* Document section:
** Start **

The 2D descriptions are just analogies, to make unvisualizable ideas visualizable or compare unfamiliar concepts to familiar ones.

Some theories require extra spatial dimensions from 4 on up which we can't detect or imagine ourselves, or involve some peculiar compression/stretching/bending of space in a way that's most easily visualized as happening in an extra spatial dimension. So, to try to illustrate those concepts, people simplify the world down by at least one dimension, using two to represent what we normally think of as the plain ordinary three, so that they'll have the third dimension available in which to show whatever higher-dimensional oddity they want to talk about, because they just can't use actual higher dimensions to show what they're REALLY talking about.

** End **

* Data extract:
** Start **

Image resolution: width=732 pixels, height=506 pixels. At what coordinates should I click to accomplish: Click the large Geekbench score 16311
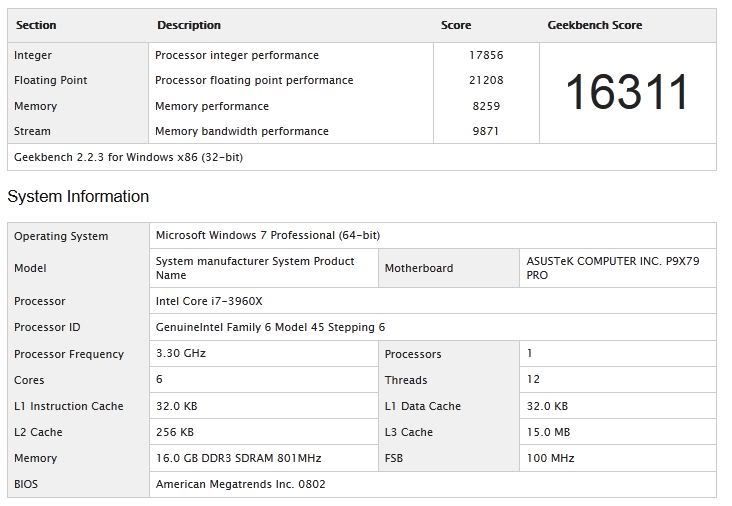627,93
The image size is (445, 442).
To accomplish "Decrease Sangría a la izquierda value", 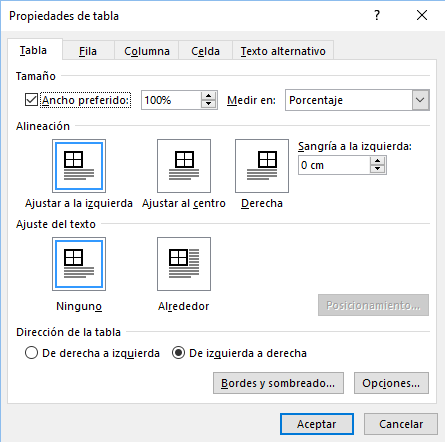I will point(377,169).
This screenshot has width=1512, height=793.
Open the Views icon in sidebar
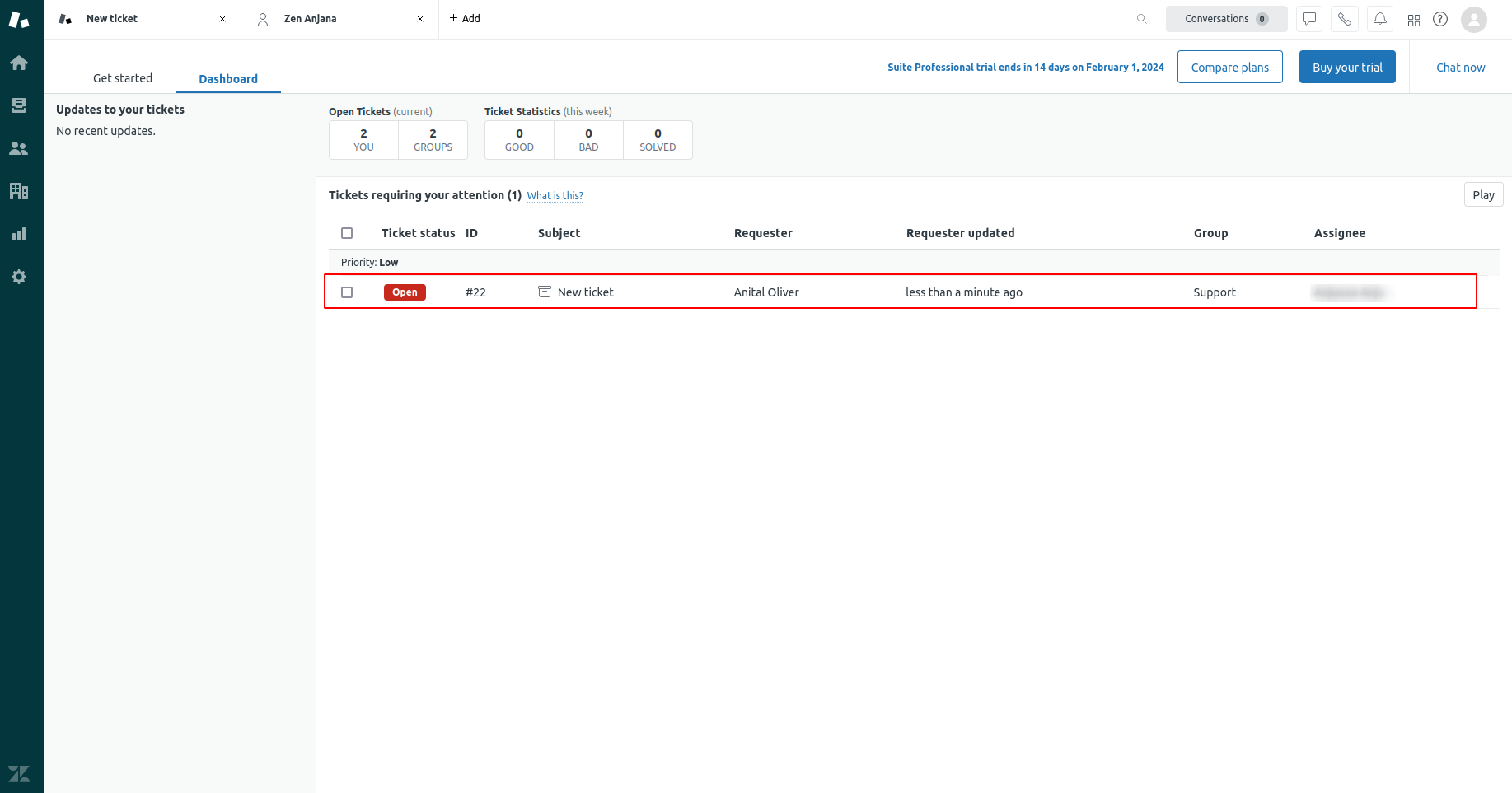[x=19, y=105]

** End **

* Task goal: Write the next part of the explanation about picturing extra dimensions with flat drawings, starting right after its last sentence.

* The answer:
Another analogy using a 2D universe has nothing to do with extra dimensions but just seeks to make an unfamiliar concept more familiar anyway: the expansion of space. What's most accurate to say is that all three dimensions are stretching so the space between any two points gets longer, but most people have never seen anything expanding like that in three dimensions, so the idea of the universe as a 2D balloon surface is used instead because people are quite familiar with balloon stretching. The idea is to get people to apply what they're familiar with in 2D balloon surfaces to the less familiar 3D setting for the same concept of stretching. It doesn't mean anyone's claiming the universe is actually 2D; it just means that they're momentarily pretending, or talking AS IF it were 2D, to get audiences to take the 2D concept and then step it up to three.